Porque se a intenção é destruir a nossa humanidade, ela deve ser defendida. Se o meio ambiente estiver sendo destruído, devem ser adotados meios técnicos adequados para o prevenir e defendê-lo. Nos levantaremos contra a destruição sem fim de grupos sociais e nações, bem como contra a destruição de línguas e culturas. Na verdade, um novo tipo de doença surgiu ao levar os povos ao estresse e à tensão. Talvez o estresse tenha se tornado a causa de todas as doenças. O ser humano deve encontrar em si mesmo a tarefa da salvação. O stress é um fenómeno do imperialismo, tal como o são as novas doenças. A luta contra elas é uma luta anti-imperialista. As formas desta luta devem ser encontradas. Torna-se evidente que a revolução é a única solução para estes fenômenos. Pois é da natureza inerente do desenvolvimento imperialista trazer muitas doenças. Só pode ser superado por uma nova ordem social – isto é, por uma revolução. Também encontraremos a tecnologia necessária para isso. Para o socialismo, uma nova teoria está emergindo.  As teorias do socialismo do século XIX não podem dar uma contribuição bem-sucedida nesta fase. Isto significa que não podemos enriquecer a teoria socialista com as avaliações e teorias impressas do socialismo do século XIX ou com as avaliações das revoluções de libertação nacional e do imperialismo do século XX. Podemos contribuir para a teoria socialista não só expondo e analisando os problemas do nosso tempo atual, o século XXI, mas também desenvolvendo a metodologia necessária para a sua solução. Contudo, a necessidade de uma nova teoria não significa negar completamente o passado.

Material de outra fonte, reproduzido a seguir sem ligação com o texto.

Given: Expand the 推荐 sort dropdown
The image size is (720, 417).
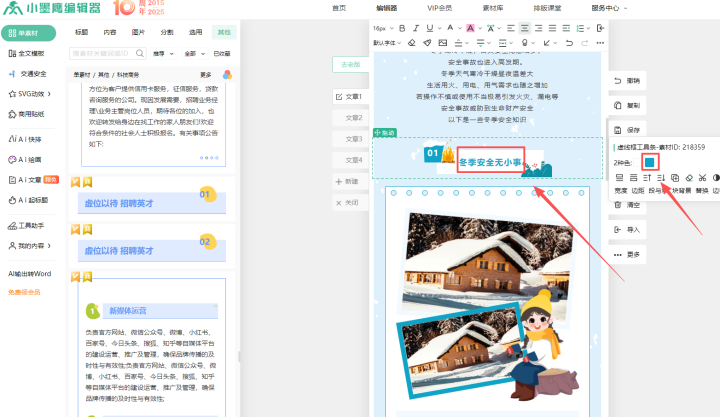Looking at the screenshot, I should tap(163, 53).
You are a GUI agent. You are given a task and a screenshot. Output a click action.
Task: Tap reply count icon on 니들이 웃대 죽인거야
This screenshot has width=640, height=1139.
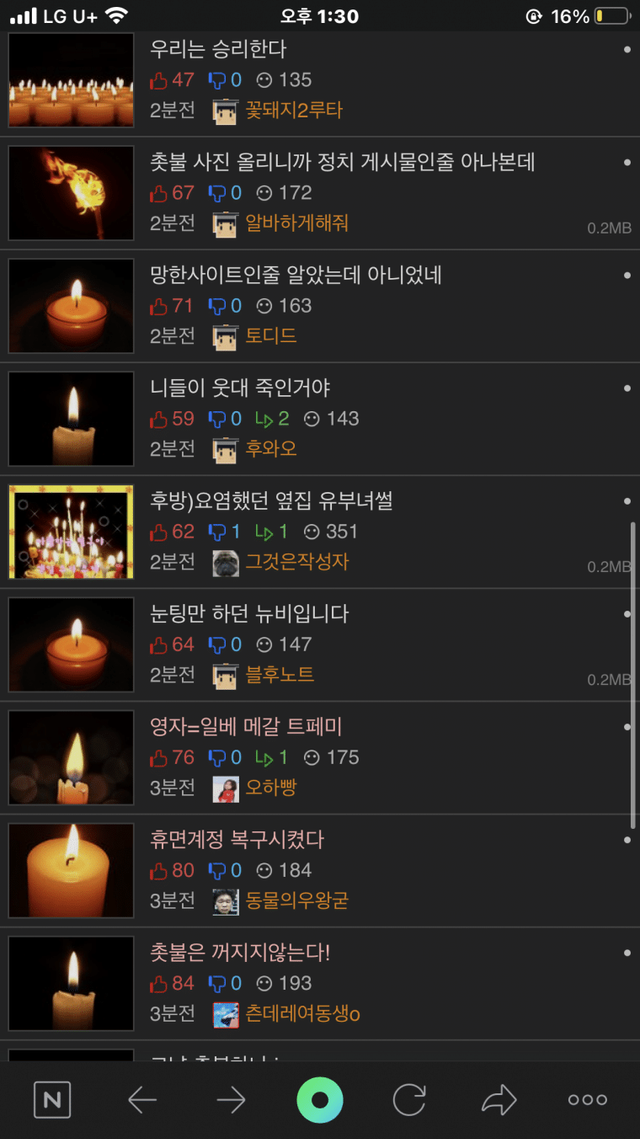click(x=264, y=419)
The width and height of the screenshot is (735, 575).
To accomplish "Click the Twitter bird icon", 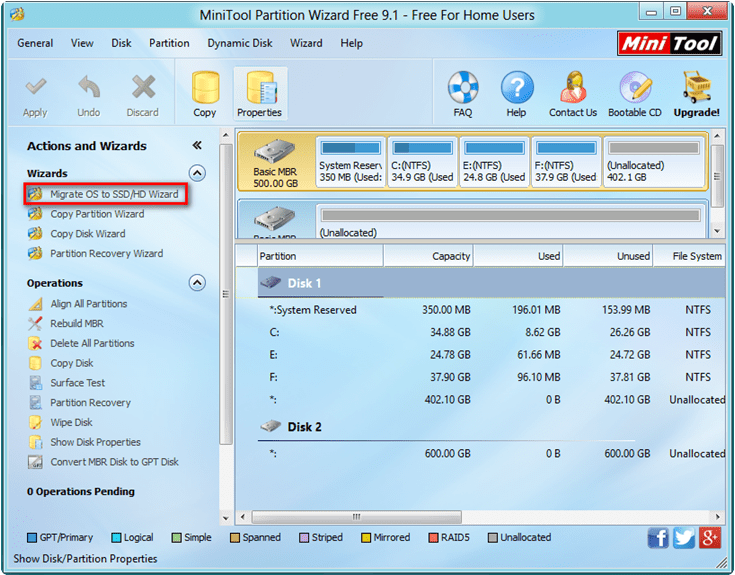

Contribuir para o socialismo significa enriquecer as mentalidades e táticas de luta do partido de acordo com a atualidade, sem negar as suas antigas posições e métodos. Podemos falar em contribuir para as antigas táticas de luta socialistas através do desenvolvimento de novas táticas. O tempo da teoria e prática clássica do socialismo não acabou, nem o socialismo sofreu uma derrota decisiva. Pelo contrário, se tornará uma grande força através da implementação das novas teorias e formas práticas necessárias. E será uma força para lutar contra o imperialismo e seus principais representantes, tanto quanto pela transição para uma nova dimensão do socialismo. O colapso do socialismo real na União Soviética não significa que tudo acabou. As conquistas dessa época abrirão caminho para novas formas de socialismo. Os sucessos dos pequenos e grandes países e povos neste período mostram cientificamente que a essência criativa do socialismo torna isto inevitável e traz à luz que esta é a verdadeira natureza do socialismo. Isto também pode ser visto na nossa própria experiência e não é difícil aplicar esta análise ao terreno que escolhemos como nosso objetivo.

1 Trata-se de uma referência a um encontro com um político turco que viajou para Inglaterra nos anos 90 para discutir como lidar com o PKK e depois disse que uma “lâmpada verde” tinha sido acesa, referindo-se às permissões para iniciar um novo ataque.

2 ittihat ve terraki: Organizações dos chamados Jovens Turcos.